Partway through, having met again and wandered to a cafe for a quick coffee, then away to walk some more, they find a boat, a river taxi. And sitting at the edge of that boat, going downriver through the most gorgeous golden light, Céline has a line that leapt out at me: "I feel I was never able to forget anyone I've been with."
Leapt out because that's always been me, too. Having not had a wild and tempestuous life, everyone I've been with romantically in any way has necessarily imprinted themselves on me (I've only had a few relationships - two very short, one lasting decades - and kissed maybe twice as many people).

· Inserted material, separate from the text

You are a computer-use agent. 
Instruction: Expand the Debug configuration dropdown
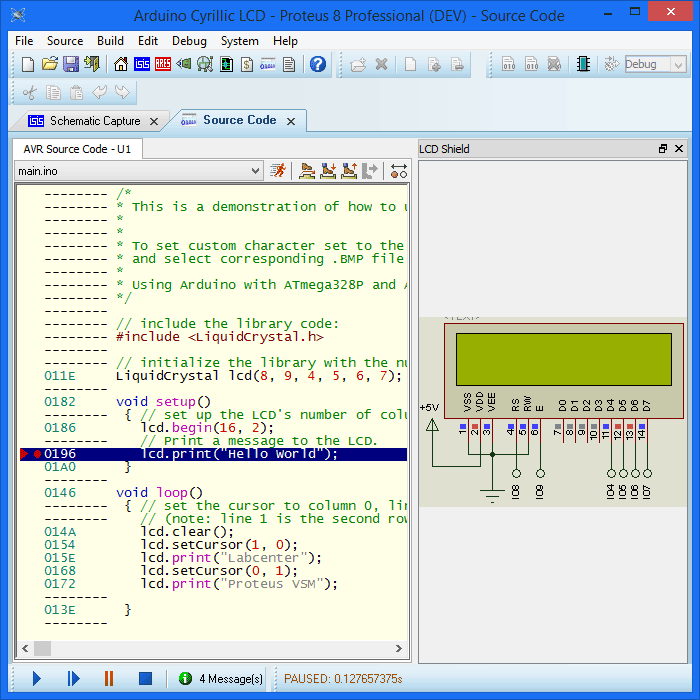pos(678,64)
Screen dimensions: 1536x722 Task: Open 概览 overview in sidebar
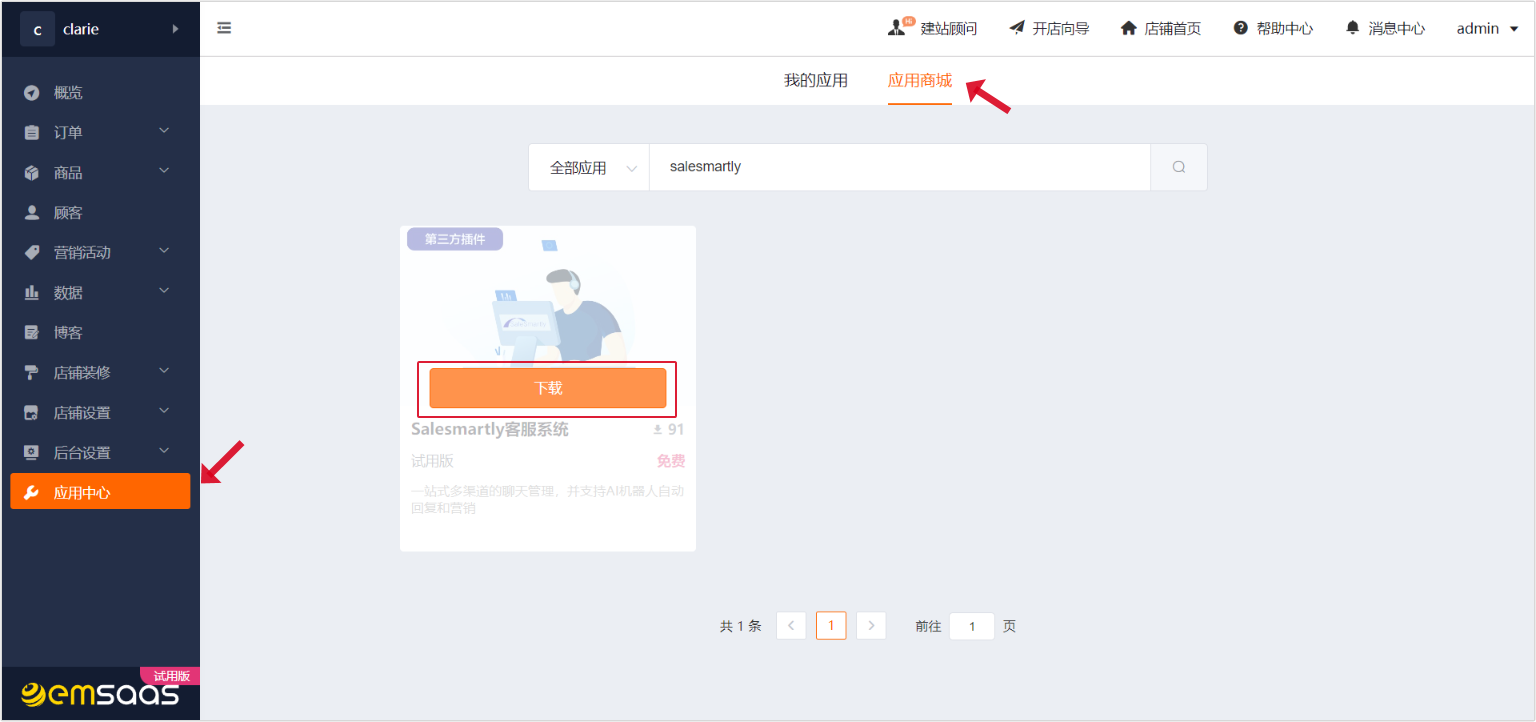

And I've been thinking about that since finishing the film a couple of hours ago - not just the memories, and the people, but the idea that maybe I'm not as adrift from people who were important to me as it always feels. Maybe also that they're never as far away as I'd tell you if you'd ask. A long time ago I went to visit someone, a brief and ill-advised relationship. We went to a dance, and once we got there, they broke off to greet a couple other friends. While they did so, another one of their friends saw that I was alone. Came up to me, and asked if I wanted to dance. When I said I would, but that I couldn't, that I was useless and altogether uncoordinated, she laughed, was having none of it, and made me dance with her. I remember how happy she made me feel in that moment - the feeling of that strong current that holds you fixed in the here and now, and won't let you turn away.
A couple years later we'd reconnect, fall for each other, have a brief fling - and while I remember that, my strongest memories are for the time when I was in a city in which I knew no one, and felt vulnerable, and she took my hand and danced with me. When she saw my vulnerability, and made sure I felt welcome.
Sometimes I wonder if I'm ever remembered: how, and by whom. Does she remember the dance, or has it faded, half-recalled or forgotten? Does anyone remember me and events in ways I've forgotten? The film makes a point early on: not everyone's a starry-eyed romantic. Some people are cynics, some falling somewhere in between.
Years ago I kept a journal on the web. Though largely anonymous (search engines sucked, then as now, though for different reasons), and perhaps too open about some things, I know there was quite a bit I didn't write about, that in retrospect I wish I had. There was one particular person I fell for, and who later admitted, thousands of miles away, that she'd fallen for me too. We'd never shared anything beyond close proximity, and long side glances (and, later, hour after hour talking on ICQ and AIM). I wish I'd written more, for my future self. And I've often wondered what she remembers, if anything at all.
Happy Valentine's Day, I guess? Time for a bite of chocolate.